When the court met at Upper Wentworth Josephine applied for her divorce, and much gossip was occasioned thereby. Josephine herself never spoke of the matter and allowed no one to speak of it to her. Even Zillah for once was cowed into silence. But one afternoon, when the latter was away, William ventured to mention it to Josephine.

“I saw Gilbert down at the store today, Josephine. He looks terrible haggard and thin and hasn’t a word to throw to a dog. Don’t you think you were rather hasty, suing for a divorce? You shouldn’t have let Zillah argue you into it if you didn’t want it.”

“I did want it,” said Josephine.
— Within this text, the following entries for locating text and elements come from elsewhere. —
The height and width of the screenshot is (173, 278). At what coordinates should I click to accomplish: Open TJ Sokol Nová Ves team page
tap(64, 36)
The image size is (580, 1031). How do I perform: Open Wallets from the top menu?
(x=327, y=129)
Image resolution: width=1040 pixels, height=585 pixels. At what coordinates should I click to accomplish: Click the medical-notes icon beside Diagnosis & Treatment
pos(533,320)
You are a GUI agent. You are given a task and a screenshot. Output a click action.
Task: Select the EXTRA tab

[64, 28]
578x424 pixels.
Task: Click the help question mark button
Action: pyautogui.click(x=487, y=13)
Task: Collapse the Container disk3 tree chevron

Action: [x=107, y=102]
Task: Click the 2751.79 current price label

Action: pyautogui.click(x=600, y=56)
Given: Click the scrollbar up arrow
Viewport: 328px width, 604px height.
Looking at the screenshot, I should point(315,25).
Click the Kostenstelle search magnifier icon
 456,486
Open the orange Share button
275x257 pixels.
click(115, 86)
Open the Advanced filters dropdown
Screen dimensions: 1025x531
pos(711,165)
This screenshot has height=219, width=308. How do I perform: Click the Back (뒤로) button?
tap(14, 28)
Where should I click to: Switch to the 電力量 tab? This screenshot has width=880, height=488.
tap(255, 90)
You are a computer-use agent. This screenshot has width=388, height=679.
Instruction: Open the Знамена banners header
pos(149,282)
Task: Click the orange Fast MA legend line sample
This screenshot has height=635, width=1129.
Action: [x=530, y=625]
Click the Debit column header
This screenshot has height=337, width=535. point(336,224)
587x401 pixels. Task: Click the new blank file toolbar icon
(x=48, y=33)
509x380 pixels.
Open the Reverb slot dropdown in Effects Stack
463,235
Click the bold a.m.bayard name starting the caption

Her voice was sullen and proud, but the hands that held her sewing trembled. “I did it of my own free will. He’s after Caddy Evans and I don’t intend to stand in his way.”

William rolled his tobacco thoughtfully in his hands. Zillah had always told him he was stupid and sure to make a mess of any affair he meddled with. But he did not see how this matter could be any worse than it was, so after a pause he went on, “I don’t believe there’s any truth in that gossip about him and Caddy. He drove her home from prayer-meeting one night when it was pouring rain and she was walking alone—and another time he gave her a lift on the road—and it all started from that. I believe Gilbert loves you yet, Josephine.”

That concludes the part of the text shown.